Pero el tiempo es cruel. Tomás se hizo viejo. Su cuerpo se convirtió en un ato de huesos, ya camina poco por las calles. Sólo su necesidad de comer lo obliga a pararse y a recorrer algunos metros para encontrarse con algo para alimentarse. Si no haya nada se pone a hurgar en la basura. Su instinto no lo ha perdido. Pasa por la ventana de mi casa y provoca a Yari. Lo hace con tal fuerza que quienes lo oyen piensan que se quiere cobrarse un agravio. Ambos se ladran como si fueran enemigos jurados. El espacio cerrado de Yari, no permite el acercamiento del anciano animal que, de lograrlo, mi perro terminaría con la escuálida humanidad de su vecino.
Hoy domingo me salí a caminar con Yari. La mañana estaba fría y húmeda. De regreso pasamos frente a la casa de Tomás. Estaba tirado en la puerta de la que fue su casa. Ya le costaba trabajo moverse. Dejé a Yari en la banqueta de enfrente atado a un poste y me acerqué a Tomás. Muchas veces lo vi en esas condiciones pero no encontré motivos para tocar su cuerpo y verle sus ojos. Hoy lo hice y me conmovió. Por los pelos hirsutos y mugrosos de sus ojos, escurrían delgados hilillos de agua. Supongo que eran sus lágrimas. Llegué a mi casa y le conté a mi esposa lo que vi en el rostro de Tomás. Casi nos peleamos. En ti no hay coherencia, me dijo. “Te dueles de un perro pero no eres capaz de dolerte de lo que yo hago”. Me sentí mal. Di por concluida la discusión y me fui a mi espacio de trabajo.
Al poco tiempo regresé a mi computadora y decidí escribir estas líneas sobre lo que parecen ser los últimos días de Tomás. Al hacerlo, quise recordar a mis perros cuando vivía en el campo con mis progenitores ahora fallecidos. A las cinco de la mañana se iban con mi padre o conmigo a buscar los bueyes que, a la salida del sol, ya tenían que estar roturando la tierra. Ignoro qué hacían estos canes durante todo el día de trabajo. Pero a la hora del regreso, estaban con nosotros y juntos volvíamos a la casa. Mi madre hacía unas memelas de maíz martajado y como a perros, se las tiraba. ¡Esa era su comida y el trato que recibían!
En todo ese tiempo no me pregunté ni aprecié lo que representaban estos animales. Sólo oíamos que por las noches, en esa eterna quietud que proporcionan las montañas, los perros ladraban con fuerza anunciando que algo ajeno a la casa se acercaba. Nos cuidaban y yo no lo entendí jamás. Cuando mi padre nos lo trajimos a esta ciudad capital, se trajo su último perro. Entre mi padre y él, había una mutua querencia que persistió hasta la muerte de ambos. Hoy me explico muchas cosas. Reconozco que mi ignorancia no entendió el papel de los animales y en especial el de esos perros heroicos.

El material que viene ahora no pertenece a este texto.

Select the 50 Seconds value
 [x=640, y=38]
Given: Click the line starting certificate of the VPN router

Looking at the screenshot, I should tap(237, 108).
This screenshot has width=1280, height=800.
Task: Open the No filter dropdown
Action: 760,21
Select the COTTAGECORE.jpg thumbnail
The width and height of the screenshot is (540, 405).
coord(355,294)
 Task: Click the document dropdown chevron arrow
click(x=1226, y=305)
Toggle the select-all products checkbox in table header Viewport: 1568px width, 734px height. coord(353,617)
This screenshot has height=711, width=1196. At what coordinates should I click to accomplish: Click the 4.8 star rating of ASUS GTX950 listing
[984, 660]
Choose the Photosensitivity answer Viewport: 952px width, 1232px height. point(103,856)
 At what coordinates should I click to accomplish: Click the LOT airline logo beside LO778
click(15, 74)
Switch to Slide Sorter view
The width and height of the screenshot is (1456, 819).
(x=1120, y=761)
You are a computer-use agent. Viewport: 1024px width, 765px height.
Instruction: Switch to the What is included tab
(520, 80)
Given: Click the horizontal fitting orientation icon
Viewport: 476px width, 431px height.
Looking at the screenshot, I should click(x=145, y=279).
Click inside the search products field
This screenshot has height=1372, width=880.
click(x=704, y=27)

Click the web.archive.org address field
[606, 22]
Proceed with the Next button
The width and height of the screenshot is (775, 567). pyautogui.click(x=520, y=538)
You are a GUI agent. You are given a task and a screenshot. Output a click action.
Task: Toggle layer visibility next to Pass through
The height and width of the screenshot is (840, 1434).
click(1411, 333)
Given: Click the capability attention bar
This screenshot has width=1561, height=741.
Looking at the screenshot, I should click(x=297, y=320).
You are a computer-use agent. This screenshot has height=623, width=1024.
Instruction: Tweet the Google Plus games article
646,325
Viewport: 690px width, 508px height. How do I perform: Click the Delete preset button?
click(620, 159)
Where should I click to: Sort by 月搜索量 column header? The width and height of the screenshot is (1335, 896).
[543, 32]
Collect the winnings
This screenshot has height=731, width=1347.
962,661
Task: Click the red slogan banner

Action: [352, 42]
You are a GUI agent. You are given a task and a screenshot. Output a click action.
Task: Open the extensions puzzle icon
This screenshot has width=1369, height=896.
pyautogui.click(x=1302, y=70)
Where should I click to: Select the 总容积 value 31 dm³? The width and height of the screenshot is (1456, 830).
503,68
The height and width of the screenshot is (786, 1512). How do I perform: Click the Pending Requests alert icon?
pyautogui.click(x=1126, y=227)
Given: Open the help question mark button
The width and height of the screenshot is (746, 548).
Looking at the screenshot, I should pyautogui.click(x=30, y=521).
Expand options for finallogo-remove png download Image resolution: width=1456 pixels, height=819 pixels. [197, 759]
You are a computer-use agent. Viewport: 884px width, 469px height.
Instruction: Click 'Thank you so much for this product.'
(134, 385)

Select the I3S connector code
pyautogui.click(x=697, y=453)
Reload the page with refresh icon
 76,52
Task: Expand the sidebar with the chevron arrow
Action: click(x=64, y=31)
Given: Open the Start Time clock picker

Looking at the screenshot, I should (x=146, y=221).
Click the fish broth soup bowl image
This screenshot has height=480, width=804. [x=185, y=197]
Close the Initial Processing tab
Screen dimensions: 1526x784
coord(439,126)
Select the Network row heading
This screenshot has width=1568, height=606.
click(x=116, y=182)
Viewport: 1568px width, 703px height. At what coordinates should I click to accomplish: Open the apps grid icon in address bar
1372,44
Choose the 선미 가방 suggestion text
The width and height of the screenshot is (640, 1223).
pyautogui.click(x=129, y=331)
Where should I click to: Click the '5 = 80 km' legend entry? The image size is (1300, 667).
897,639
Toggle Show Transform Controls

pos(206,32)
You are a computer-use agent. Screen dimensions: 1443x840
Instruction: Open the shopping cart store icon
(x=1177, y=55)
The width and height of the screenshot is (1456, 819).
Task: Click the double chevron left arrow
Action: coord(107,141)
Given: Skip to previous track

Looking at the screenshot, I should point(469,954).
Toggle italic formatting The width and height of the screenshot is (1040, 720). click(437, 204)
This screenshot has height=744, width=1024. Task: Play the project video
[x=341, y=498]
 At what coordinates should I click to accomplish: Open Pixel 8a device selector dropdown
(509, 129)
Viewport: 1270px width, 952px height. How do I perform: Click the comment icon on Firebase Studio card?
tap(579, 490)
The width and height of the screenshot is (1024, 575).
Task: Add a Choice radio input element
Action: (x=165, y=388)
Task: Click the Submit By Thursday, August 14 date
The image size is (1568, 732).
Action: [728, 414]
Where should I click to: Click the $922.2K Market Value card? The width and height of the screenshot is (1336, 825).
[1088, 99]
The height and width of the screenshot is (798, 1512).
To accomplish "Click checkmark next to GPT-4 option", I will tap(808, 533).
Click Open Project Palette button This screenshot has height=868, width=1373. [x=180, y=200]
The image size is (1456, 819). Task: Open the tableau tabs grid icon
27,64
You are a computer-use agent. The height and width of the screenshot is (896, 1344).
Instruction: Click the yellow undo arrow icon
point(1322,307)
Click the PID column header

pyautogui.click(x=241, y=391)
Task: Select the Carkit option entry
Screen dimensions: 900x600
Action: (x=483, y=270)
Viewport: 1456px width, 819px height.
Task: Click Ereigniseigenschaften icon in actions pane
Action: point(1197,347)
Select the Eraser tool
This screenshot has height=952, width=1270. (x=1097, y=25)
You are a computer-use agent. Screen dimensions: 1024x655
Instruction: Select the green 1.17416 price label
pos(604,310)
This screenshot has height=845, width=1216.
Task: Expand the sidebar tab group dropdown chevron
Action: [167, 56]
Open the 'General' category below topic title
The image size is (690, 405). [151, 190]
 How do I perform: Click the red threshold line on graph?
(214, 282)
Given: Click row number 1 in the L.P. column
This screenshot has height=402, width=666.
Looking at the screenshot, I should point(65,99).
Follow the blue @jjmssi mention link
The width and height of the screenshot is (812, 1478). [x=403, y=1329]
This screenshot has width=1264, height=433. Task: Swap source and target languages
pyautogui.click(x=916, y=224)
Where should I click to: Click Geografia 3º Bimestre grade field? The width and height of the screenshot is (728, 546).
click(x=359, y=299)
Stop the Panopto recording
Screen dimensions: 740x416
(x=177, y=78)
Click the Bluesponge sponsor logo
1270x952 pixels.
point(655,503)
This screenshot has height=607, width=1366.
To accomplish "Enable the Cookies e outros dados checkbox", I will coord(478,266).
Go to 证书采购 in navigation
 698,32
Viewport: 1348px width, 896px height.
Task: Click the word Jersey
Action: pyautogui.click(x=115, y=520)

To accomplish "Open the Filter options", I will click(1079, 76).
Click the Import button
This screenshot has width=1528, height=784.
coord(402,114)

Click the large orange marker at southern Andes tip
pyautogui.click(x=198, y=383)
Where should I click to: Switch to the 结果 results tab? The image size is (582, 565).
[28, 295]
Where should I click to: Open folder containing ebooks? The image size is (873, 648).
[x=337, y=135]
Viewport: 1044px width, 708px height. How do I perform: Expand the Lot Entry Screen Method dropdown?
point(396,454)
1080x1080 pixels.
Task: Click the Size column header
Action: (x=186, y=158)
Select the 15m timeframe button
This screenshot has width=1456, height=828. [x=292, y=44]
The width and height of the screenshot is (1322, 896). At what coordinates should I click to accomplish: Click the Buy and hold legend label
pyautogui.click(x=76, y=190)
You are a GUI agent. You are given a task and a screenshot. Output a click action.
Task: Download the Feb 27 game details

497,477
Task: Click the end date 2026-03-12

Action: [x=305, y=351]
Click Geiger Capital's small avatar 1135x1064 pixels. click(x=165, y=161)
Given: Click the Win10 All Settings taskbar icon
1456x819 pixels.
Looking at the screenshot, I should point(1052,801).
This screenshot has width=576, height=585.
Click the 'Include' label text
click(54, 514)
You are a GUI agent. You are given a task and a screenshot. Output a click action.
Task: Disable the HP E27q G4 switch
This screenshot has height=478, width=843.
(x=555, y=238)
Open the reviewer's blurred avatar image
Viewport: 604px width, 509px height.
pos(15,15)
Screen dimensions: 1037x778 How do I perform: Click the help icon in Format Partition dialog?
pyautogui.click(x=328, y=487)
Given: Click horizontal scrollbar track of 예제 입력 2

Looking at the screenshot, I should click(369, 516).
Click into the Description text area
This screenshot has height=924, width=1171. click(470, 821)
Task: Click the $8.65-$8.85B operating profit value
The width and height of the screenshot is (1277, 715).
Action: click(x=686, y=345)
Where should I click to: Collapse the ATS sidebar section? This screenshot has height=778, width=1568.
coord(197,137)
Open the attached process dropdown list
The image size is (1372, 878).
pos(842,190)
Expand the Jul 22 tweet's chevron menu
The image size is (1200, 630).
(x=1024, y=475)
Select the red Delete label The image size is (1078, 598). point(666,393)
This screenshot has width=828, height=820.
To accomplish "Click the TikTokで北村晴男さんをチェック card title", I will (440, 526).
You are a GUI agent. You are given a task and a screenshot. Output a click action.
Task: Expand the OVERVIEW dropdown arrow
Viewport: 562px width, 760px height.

Si hubiera comprendido lo que son estos fieles amigos, llenos de nobleza y de cariño, no los hubiera tratado con el desapego y la falta de respeto con que los traté en mis tiempos de campesino. Hoy, cuando mi edad se acerca mucho a la de Tomás, escribo estas líneas para reivindicar a esos y a los demás animales. Trato de mostrar lo que es la vejez y el abandono. Seguramente muchos no lo van a entender porque no han llegado a esa edad. Ojalá que la vida de Tomás, ese perro abandonado que va a morir viejo y en la calle, no le ocurra a ninguno de los seres que amamos. Espero que el hombre, en un rasgo de justicia y de humanidad, no permita que la calle, el hambre y el frío, se conviertan en los sepultureros de niños, viejos y pobres que están viviendo la misma suerte que Tomás, un perro que aún vive pero que ya llora su soledad y su hambre.